Волчонок Липо. Книга вторая: Морские приключения
Я осторожно взял ракушку в лапы, перевернул её, посмотрел с одной стороны, с другой. Потом очень аккуратно поставил обратно.
– Завтра, – сказал я ей. – Завтра утром. Сейчас уже темно, и я немного устал… Пусть это будет утреннее решение. Утренний выбор.
От этого слова стало чуть легче. Утро всегда казалось мне временем, когда голова работает яснее. Ночь – для снов, утро – для решений. Так я себе сказал и решил, что это правда.
Я отправился спать.
Но спать меня не очень-то и отпустили.
Я лёг в свою кровать, укрылся одеялом до подбородка, уши устроил на подушке поудобнее. В комнате было тихо: только за окном шуршали листья, да изредка вдалеке ухала сова. Сначала я лежал на спине, глядя в потолок, который чуть светился от ночного света снаружи.
«Сейчас закрою глаза, – подумал я, – и всё. Утро придёт само. Главное – не думать. Совсем не думать. Ни о чём не думать. Особенно… не о море».
Как только я сказал себе это, в голове тут же появилась картинка.
Сначала – маленькая. Я увидел светлую полоску – будто песок. Потом рядом с ней разлилась синяя линия – вода. Эта синяя линия быстро, очень быстро начала расти. Она становилась всё шире, длиннее, глубже. Вот она заполнила всю картинку до самого края. Внутри синего начали появляться тёмные пятна – словно островки и глубины. А сверху над этим всем появилось небо. Широкое, огромное, где-то с облачками, где-то – просто светлое.
Я зажмурился крепче. Но в закрытых глазах море стало ещё ярче.
Теперь я уже не просто смотрел на него сверху. Я стоял будто бы на берегу – лапы в песке, а передо мной катились волны. Они бежали-бежали ко мне, шуршали, поднимались, а потом у самых лап мягко ломались, разбиваясь на тысячу белых кружевных краёв. От них летели вверх капельки, как крошечные стеклянные бусинки.
Я почти чувствовал, как вода касается подушечек лап. Она была не как вода из нашего ручья, не как дождь. Эта казалась тяжелее и сильнее. Каждая волна была как дыхание большого существа.
Я перевернулся на бок, отвернувшись от окна, будто от этого могли исчезнуть мои мысли.

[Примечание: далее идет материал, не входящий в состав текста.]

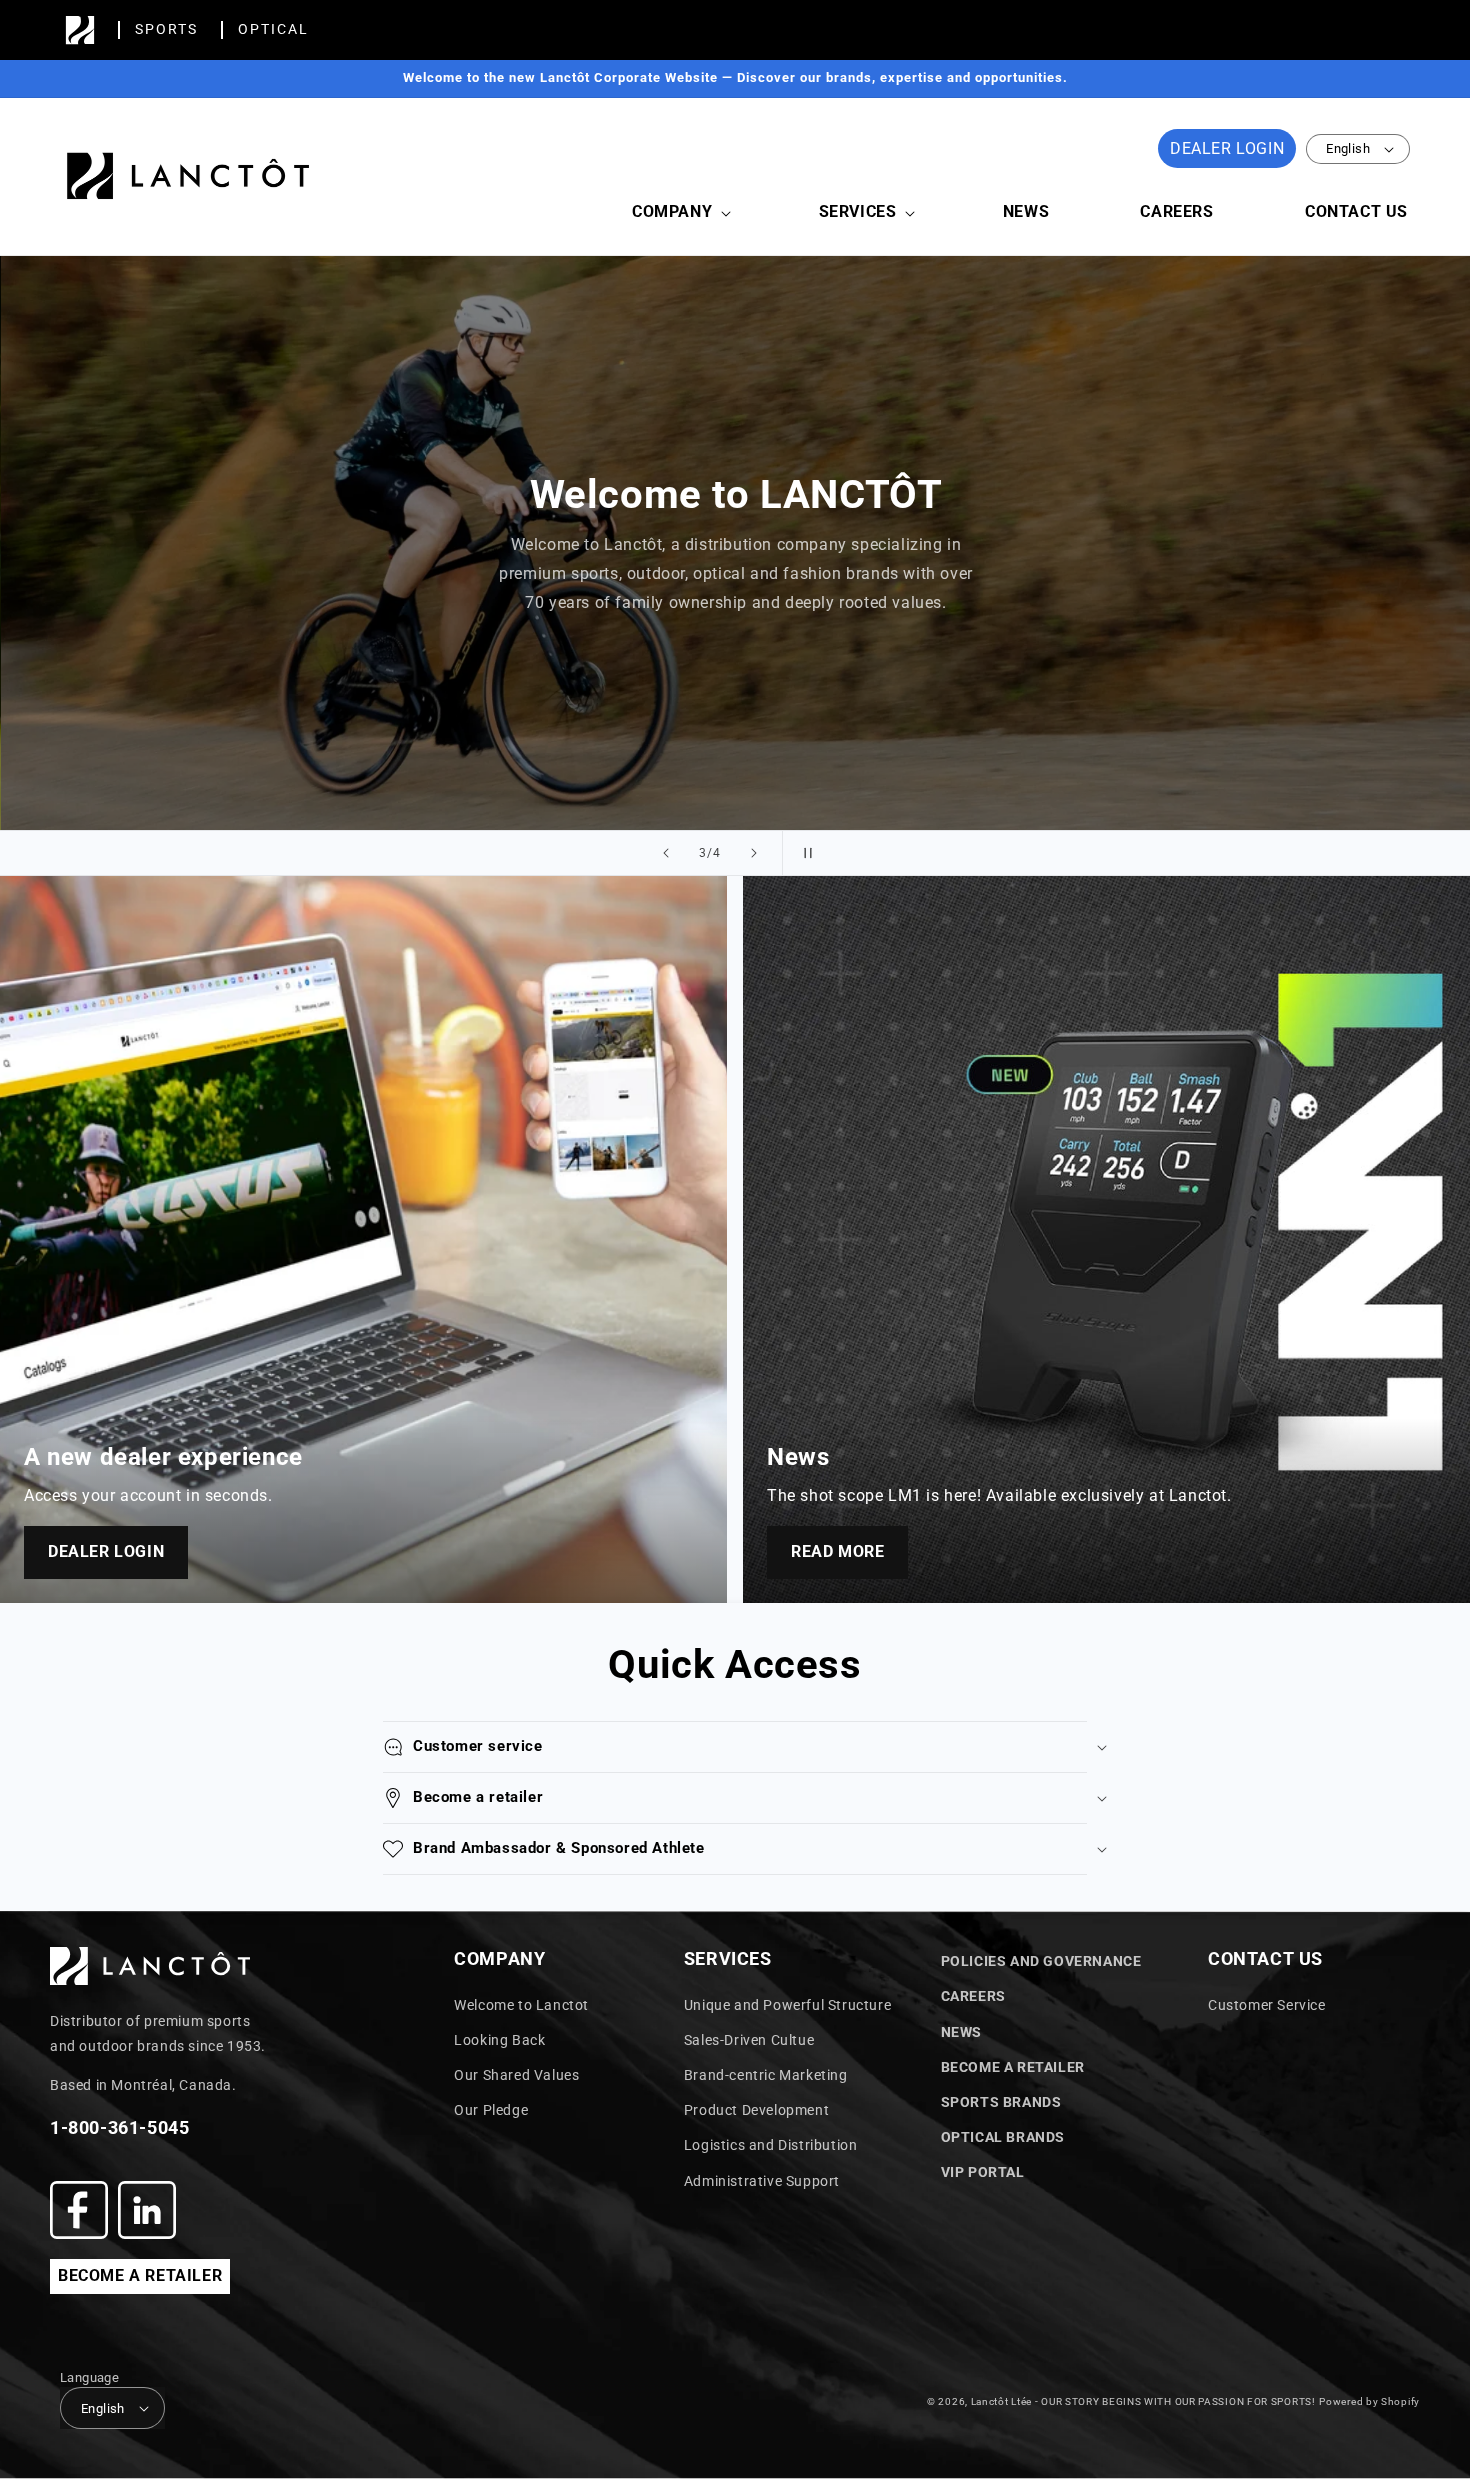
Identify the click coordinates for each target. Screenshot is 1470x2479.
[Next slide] (754, 853)
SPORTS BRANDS (1001, 2102)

«Ну и что? – начал спорить я сам с собой. – Ну море. Ну волны. Ну зовёт. Это всё ещё можно не принимать. Можно сказать: “Извините, я маленький волчонок, мне страшно, я остаюсь в своём лесу”. Никто же не заставляет. Хранитель Глубин не написал: “Ты обязан”. Он только позвал».

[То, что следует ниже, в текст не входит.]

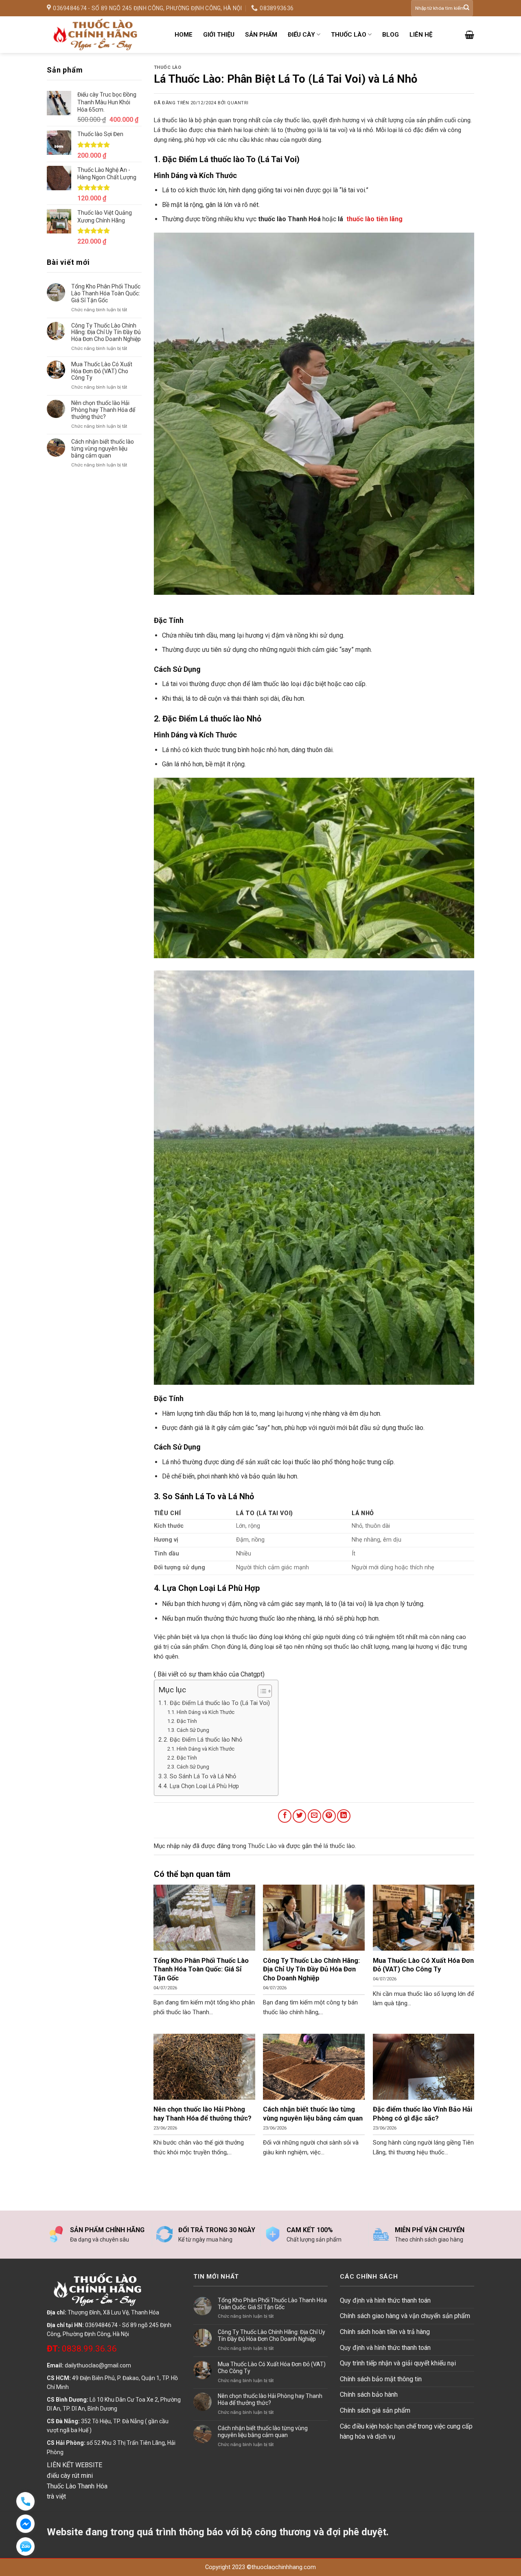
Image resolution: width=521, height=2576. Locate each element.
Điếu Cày (301, 34)
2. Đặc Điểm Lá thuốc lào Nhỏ (203, 1739)
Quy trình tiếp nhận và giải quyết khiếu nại (398, 2363)
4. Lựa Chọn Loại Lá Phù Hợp (201, 1786)
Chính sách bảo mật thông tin (381, 2379)
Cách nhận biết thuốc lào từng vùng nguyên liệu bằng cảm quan (102, 448)
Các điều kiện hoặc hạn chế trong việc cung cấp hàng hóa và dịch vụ (406, 2431)
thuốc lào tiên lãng (374, 219)
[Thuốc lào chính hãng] (104, 34)
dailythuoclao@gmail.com (98, 2365)
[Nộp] (466, 8)
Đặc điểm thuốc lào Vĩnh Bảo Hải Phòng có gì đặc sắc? (422, 2113)
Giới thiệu (218, 34)
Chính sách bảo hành (369, 2394)
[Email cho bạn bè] (314, 1816)
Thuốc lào (348, 34)
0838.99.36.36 (82, 2349)
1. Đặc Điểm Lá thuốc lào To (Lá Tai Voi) (217, 1703)
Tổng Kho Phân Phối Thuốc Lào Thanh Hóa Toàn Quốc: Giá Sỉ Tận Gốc (105, 293)
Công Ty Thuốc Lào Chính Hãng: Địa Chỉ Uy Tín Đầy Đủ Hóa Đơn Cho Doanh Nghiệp (106, 332)
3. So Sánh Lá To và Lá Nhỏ (200, 1776)
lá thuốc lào (339, 1846)
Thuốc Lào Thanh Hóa (77, 2486)
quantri (237, 103)
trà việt (56, 2496)
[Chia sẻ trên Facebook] (284, 1816)
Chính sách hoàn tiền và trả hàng (385, 2332)
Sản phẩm (261, 34)
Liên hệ (420, 34)
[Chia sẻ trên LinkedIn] (343, 1816)
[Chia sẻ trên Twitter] (299, 1816)
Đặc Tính (187, 1721)
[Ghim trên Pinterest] (329, 1816)
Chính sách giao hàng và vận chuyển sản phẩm (405, 2316)
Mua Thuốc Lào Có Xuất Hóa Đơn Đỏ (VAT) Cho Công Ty (101, 371)
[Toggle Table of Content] (261, 1691)
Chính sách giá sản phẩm (375, 2410)
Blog (390, 34)
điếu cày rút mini (70, 2475)
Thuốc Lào (168, 67)
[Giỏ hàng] (469, 35)
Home (184, 34)
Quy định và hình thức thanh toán (385, 2300)
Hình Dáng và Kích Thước (205, 1712)
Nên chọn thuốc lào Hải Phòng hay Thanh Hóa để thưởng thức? (103, 410)
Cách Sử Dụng (193, 1730)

Но в другом уголке моего сердца кто-то тихо возразил:
«Ты же весь день ходил по лесу, спрашивал, советовался. Лес шуршал тебе “иди”. Ручей плескался от радости. Ты даже иголку взял с собой. Разве всё это было просто так?»
Я вздохнул и перевернулся на другой бок.
Теперь мне стало казаться, что я уже не просто стою на берегу. Я брёл по самому краю воды. Волны подбегали к моим лапам и убегали обратно. Иногда одна задерживалась чуть дольше, и мне становилось немного холодно. Но всё равно я двигался вперёд – потому что там, вдали, мерцал какой-то свет.

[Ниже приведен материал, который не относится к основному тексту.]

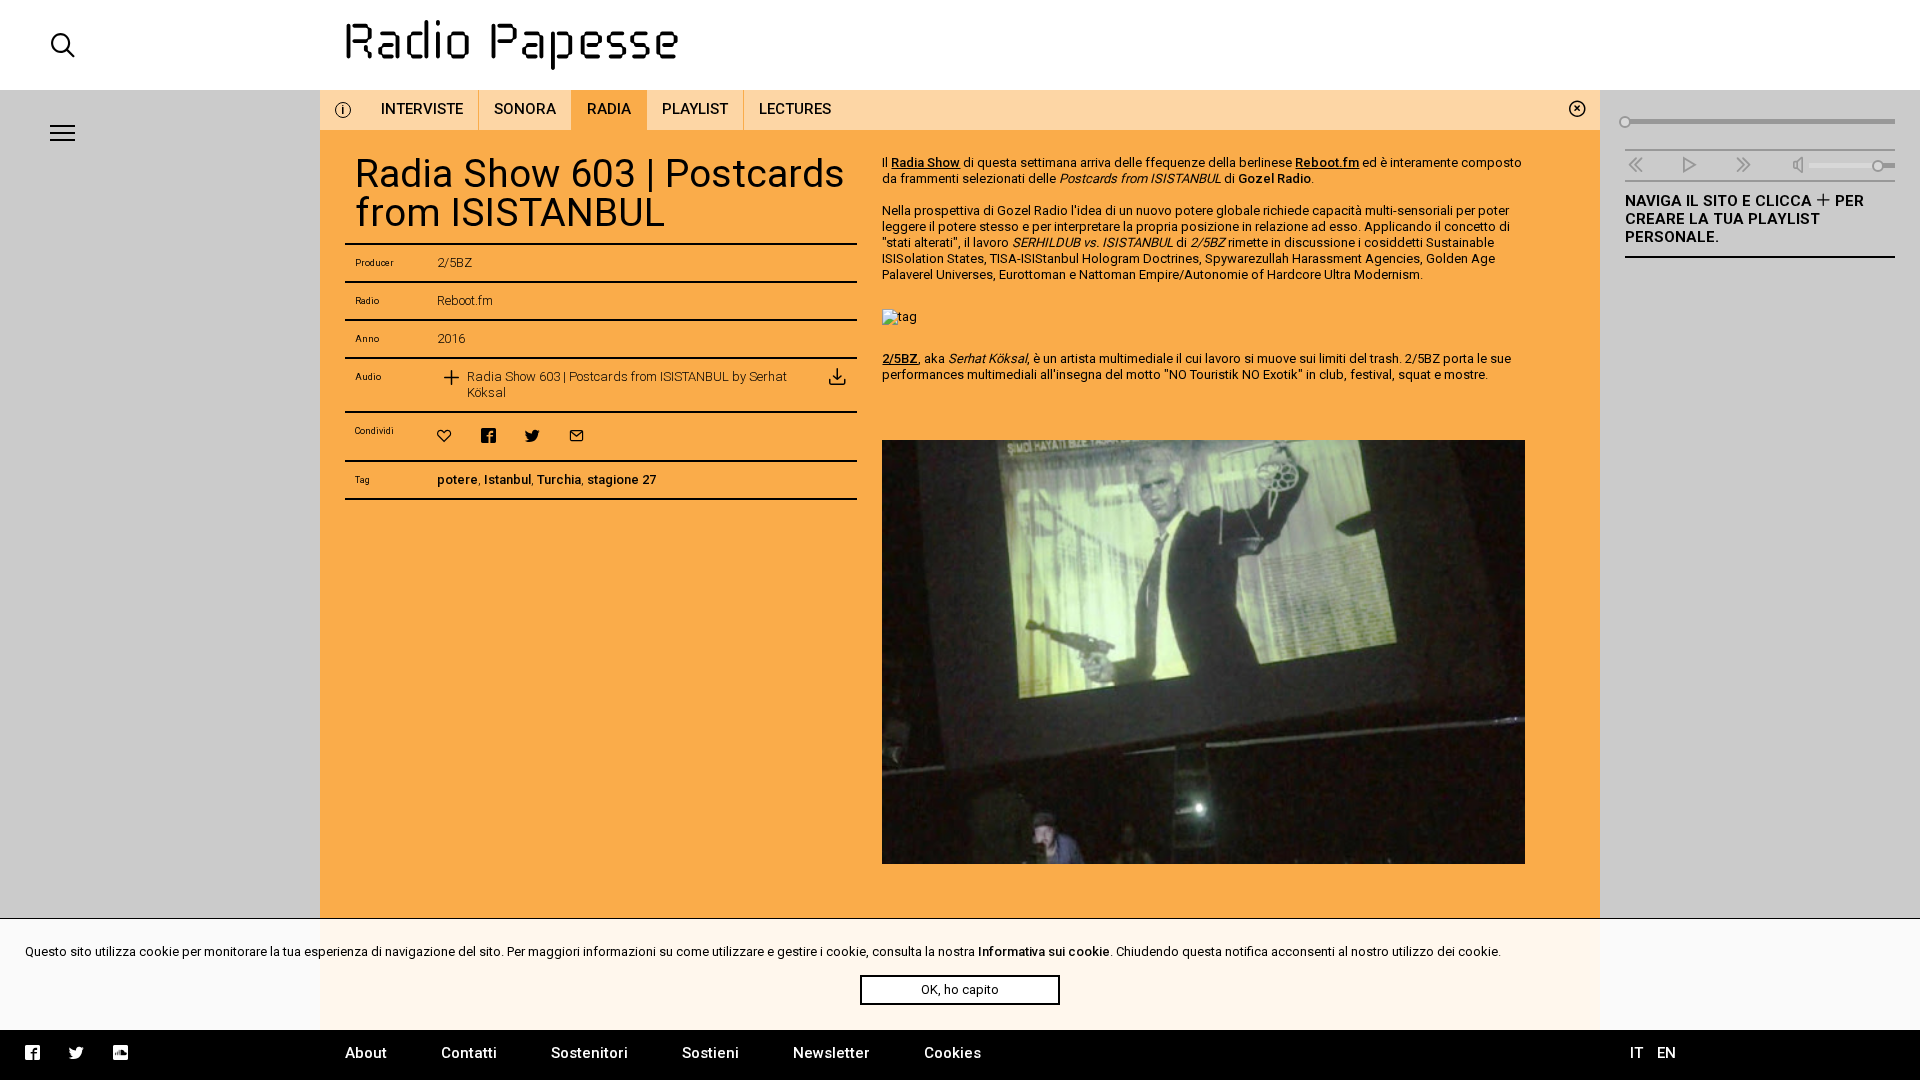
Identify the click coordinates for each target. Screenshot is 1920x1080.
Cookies (952, 1053)
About (366, 1053)
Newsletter (831, 1053)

Я открыл глаза. Комната была всё та же: пол, мои вещи, стол, на столе – слабый силуэт коробки и ракушки. Но куда бы я ни посмотрел, внутри всё равно было море.
Я сел в кровати.
– Ну почему ты такое большое? – тихонько спросил я темноту. – Почему ты не можешь быть просто маленьким прудом за домом? Было бы проще.
Темнота ничего не ответила. Только где-то за окном хрустнула ветка – может, кто-то ночной пробегал по лесу мимо моего дома. Это немного успокоило: значит, лес живёт и ночью, не спит.
Я тихо вылез из-под одеяла и, стараясь не скрипнуть половицей, подкрался к окну. На улице было темно, но не совсем. Небо было густо-синее, в нём висели звёзды – как маленькие серебряные точки. Некоторые из них отражались в небольших лужицах между корнями деревьев, так что казалось, будто кусочки неба упали прямо на землю.
Я прислонил лоб к стеклу.
– Вы когда-нибудь видели море? – спросил я звёзды. – Вы же высоко летаете. Может, вам сверху всё видно?
Ответом мне была тишина – и только одна звёздочка почему-то показалась чуть ярче других. Я решил, что это она мне подмигнула. Внутри от этого стало немного теплее.
– Я, наверное, всё-таки… хочу его увидеть, – признался я сам себе шёпотом. – Но мне страшно. Немножко. Ну… может, не совсем немножко. Но если я не пойду, я ведь всё равно буду думать: «А как там?» Буду ходить по лесу и каждый раз вспоминать этот запах… этот ветер… эту ракушку…
Я постоял ещё немного и вернулся в кровать.
Ночь тянулась длинной веткой. Стоило мне чуть задремать, как мысли снова начинали бродить. Море то отдалялось, то приближалось. Иногда в моём воображении оно было мягким, тихим, как большое озеро на закате. Иногда – шумным, могучим, с высокими волнами. Я то представлял себя смелым путешественником, который стоит на самом краю воды и смеётся, когда волна накрывает его по колени, то – маленьким испуганным волчонком, который держится за камень и повторяет: «Слишком много, слишком большое, я передумал…»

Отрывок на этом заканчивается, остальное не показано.